= Ruth Rix =

English artist

Ruth Rix (born 1942) is an artist based in Brighton, England, who works across the visual arts, with a particular interest in painting. Her work is in private collections.

==Early life==
Born in Leamington Spa to parents who were Jewish refugees, Rix has lived, worked and trained in London, Leeds, York, and Vienna (she spent two years at the studio of Fritz Wotruba); she has studied at Leeds College of Art and Central Saint Martins.

Her mother, Helga Michie, is a twin sister of the Austrian writer Ilse Aichinger, and Rix grew up in the company of artists and intellectuals such as Anna Mahler and Elias Canetti.

==Art work==
Some of Rix's work is oil on canvas, others comprise mixed media on paper. Her influences include Bill Viola, Andrei Tarkovsky, and Antoni Tàpies. Some of her themes have included staircases, landings, shifting rooms and spaces. Figures are sometimes present, although often absent, leaving only resonances.

==Notices==
In August 2006 Rix was featured in British art magazine Latest Arts special issue on women's art worldwide and through the ages. Rix is profiled in the double page centre spread section "Phenomenal Women: 30 of the most exciting and groundbreaking female artists in the world". Featured artists include prominent names such as Mary Cassatt, Tracey Emin, Frida Kahlo, Diane Arbus and Barbara Hepworth alongside comparatively unknown "art-breaker" Rix.

Latest Art commented that Rix was not famous as she was "too busy exploring and painting to seek the limelight" and hence her work was not in major museums and art galleries such as Britain's Tate gallery. She however has heavyweight and discerning patrons of long standing.

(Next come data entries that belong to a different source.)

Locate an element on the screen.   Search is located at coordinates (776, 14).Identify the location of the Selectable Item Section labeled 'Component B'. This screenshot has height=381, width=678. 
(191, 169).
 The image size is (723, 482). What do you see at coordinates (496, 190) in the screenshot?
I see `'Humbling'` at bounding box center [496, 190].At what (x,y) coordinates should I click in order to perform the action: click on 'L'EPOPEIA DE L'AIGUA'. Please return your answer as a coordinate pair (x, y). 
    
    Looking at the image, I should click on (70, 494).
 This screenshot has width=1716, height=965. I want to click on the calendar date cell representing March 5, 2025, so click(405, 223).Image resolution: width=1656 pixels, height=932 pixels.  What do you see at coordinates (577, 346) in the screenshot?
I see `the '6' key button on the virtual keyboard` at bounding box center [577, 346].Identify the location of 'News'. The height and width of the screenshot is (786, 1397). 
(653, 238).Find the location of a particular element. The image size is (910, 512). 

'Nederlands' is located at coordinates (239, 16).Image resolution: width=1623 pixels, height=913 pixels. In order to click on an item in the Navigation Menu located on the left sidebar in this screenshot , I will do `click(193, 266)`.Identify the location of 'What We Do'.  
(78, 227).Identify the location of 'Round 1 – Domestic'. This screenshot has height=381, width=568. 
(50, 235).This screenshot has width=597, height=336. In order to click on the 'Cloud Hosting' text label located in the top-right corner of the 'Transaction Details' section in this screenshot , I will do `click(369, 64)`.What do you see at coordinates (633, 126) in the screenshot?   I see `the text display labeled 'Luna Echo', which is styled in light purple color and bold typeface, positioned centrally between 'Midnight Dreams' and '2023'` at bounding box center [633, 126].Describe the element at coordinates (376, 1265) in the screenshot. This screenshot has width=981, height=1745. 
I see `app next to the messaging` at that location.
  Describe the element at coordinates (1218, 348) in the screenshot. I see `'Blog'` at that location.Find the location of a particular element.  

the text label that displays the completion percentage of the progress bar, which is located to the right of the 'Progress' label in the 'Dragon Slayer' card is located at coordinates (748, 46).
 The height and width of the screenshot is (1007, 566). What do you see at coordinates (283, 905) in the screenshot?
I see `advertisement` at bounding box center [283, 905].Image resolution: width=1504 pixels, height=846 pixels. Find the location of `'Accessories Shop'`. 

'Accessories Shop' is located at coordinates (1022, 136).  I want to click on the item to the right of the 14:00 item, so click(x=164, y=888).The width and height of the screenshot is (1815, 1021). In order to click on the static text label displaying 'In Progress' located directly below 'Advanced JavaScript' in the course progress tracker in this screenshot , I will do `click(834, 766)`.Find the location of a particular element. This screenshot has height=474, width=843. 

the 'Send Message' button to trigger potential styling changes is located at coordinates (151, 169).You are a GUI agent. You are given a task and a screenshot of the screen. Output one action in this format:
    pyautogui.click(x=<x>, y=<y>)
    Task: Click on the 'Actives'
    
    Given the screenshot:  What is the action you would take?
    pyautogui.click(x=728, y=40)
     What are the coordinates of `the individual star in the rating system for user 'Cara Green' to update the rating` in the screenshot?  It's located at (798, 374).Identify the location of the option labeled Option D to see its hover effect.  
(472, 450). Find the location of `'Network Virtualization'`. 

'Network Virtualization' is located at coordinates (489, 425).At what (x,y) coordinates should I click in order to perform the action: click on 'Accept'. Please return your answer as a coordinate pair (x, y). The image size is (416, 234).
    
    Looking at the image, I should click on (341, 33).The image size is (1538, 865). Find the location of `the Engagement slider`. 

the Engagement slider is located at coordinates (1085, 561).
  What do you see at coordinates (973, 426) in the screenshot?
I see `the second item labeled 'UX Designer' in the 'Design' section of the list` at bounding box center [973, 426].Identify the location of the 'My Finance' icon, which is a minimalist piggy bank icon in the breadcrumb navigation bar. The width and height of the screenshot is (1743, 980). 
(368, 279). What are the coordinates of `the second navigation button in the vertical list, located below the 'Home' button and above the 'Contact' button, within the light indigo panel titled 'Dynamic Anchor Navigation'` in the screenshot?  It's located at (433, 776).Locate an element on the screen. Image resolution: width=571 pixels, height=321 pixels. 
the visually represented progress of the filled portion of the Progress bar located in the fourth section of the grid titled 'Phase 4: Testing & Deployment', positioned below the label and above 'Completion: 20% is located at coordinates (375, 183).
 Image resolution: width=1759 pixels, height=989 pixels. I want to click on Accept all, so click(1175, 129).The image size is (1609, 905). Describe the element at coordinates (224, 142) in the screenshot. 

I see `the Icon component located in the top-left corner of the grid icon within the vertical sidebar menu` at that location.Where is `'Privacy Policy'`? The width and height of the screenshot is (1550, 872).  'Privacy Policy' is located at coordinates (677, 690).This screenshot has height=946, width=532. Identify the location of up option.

On 6 August 2007 Rix was the feature of a live interview at the Portobello Film Festival. She was in conversation with live artist Ernst Fischer in the "Magic Which Takes Time" section of a two-day series of events in the main festival called "The World's Greatest Magicians". The programme stated: "Cognoscenti's painter Ruth Rix ... makes a rare public appearance in introducing us to two of her works".